» Supplied entries
****************************************

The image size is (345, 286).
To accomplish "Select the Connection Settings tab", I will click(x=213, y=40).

****************************************

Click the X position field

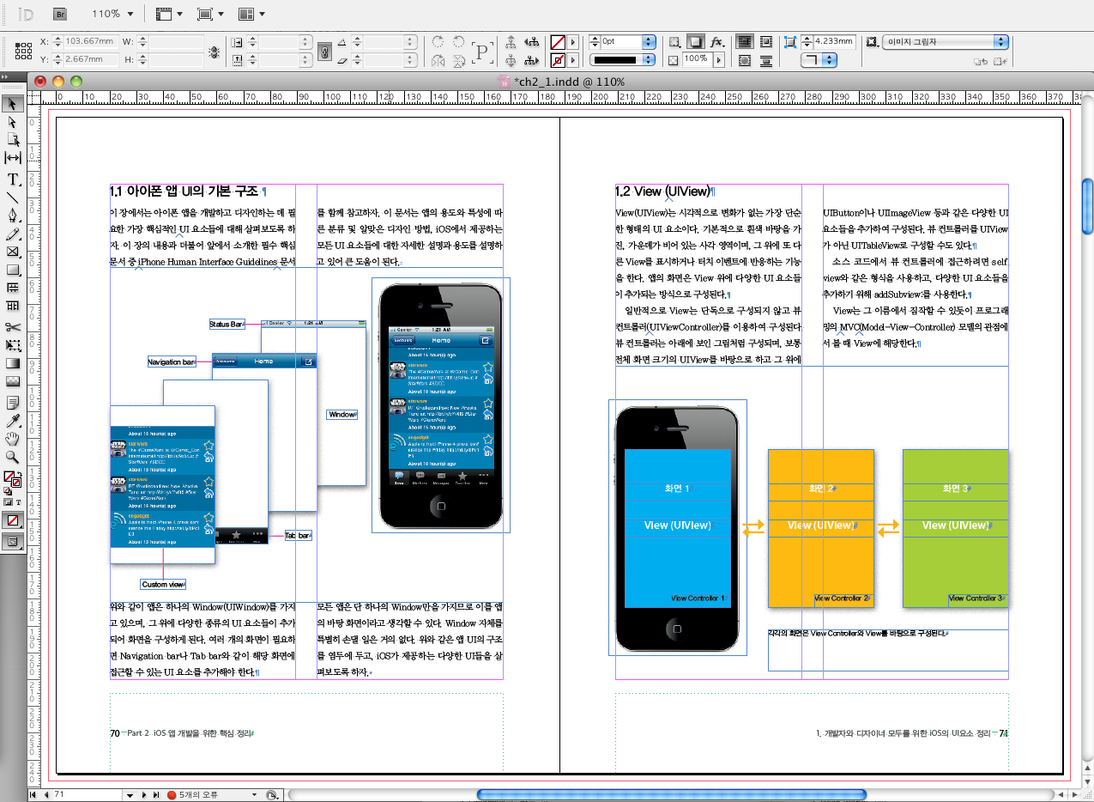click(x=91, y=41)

****************************************

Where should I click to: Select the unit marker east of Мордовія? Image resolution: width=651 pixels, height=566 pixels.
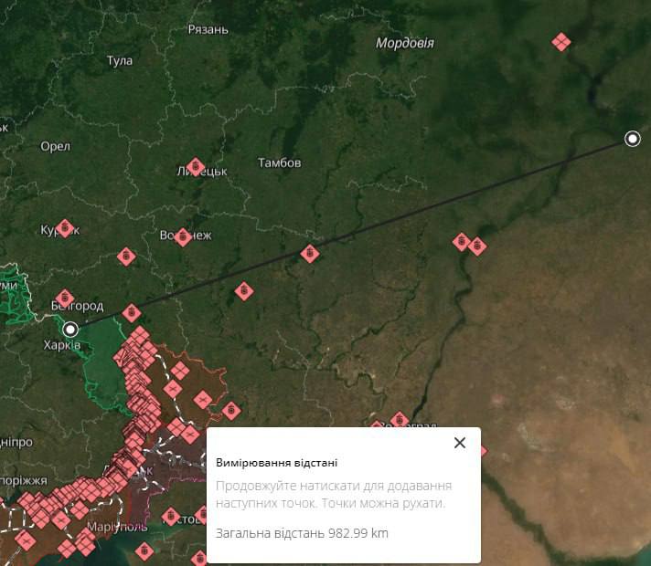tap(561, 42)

****************************************

» What is asked
List everything from the line containing "Where should I" down to the line containing "tap(561, 42)" as a numbered list, skipping blank lines and leaving out the pictures.

» Answer to this exercise
1. Where should I click to: Select the unit marker east of Мордовія? Image resolution: width=651 pixels, height=566 pixels.
2. tap(561, 42)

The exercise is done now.